> Dokumentausschnitt:
_ _ _ _ _ _ _
# Gewinner des Fotowettbewerb: Meine schönsten Frühlingsfotos 2015



## Joachim (30. Juni 2015)

*Meine schönsten Frühlingsfotos 2015*

Gewinner

(16 Gefällt mir) @bilderzaehler (Mohnfeuer)
(16 Gefällt mir) @pyro (Am Ufergraben)
(14 Gefällt mir) @pema (Farn)
Wir gratulieren den Gewinnern und wünschen allen anderen mehr Glück beim nächsten mal.

Alle Fotos des Wettbewerbes ansehen...


----------



## Joachim (30. Juni 2015)

Na da schau her, die ersten drei Gewinner der neuen Fotowettbewerbe sind ermittelt worden (nein, nicht von mir - das Thema wurde automatisch erstellt!  ).

Gratulation, es sind wirklich tolle Fotos aber auch die vielen anderen, denen ich mehr Glück beim nächsten Wettbewerb wünsche.


----------



## jule (30. Juni 2015)

Hallo zusammen! 

Herzlichen Glückwunsch den Gewinnern! Das sind auch wirklich drei richtig tolle Bilder


----------



## jolantha (30. Juni 2015)

Schließe mich ebenfalls den Glückwünschen an .
_ _ _ _ _ _ _
> Gespeicherte Daten:
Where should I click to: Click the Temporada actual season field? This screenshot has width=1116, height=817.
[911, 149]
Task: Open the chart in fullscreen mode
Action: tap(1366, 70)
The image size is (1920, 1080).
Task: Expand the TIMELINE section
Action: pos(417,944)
_ _ _ _ _ _ _
> Zu erledigende Aufgabe:
Wiederhole bitte aus dem Forumsthema zum Fotowettbewerb wortgetreu den Abschnitt von „(16 Gefällt mir) @bilderzaehler“ bis einschließlich „beim nächsten mal.“.

> Ergebnis:
(16 Gefällt mir) @bilderzaehler (Mohnfeuer)
(16 Gefällt mir) @pyro (Am Ufergraben)
(14 Gefällt mir) @pema (Farn)
Wir gratulieren den Gewinnern und wünschen allen anderen mehr Glück beim nächsten mal.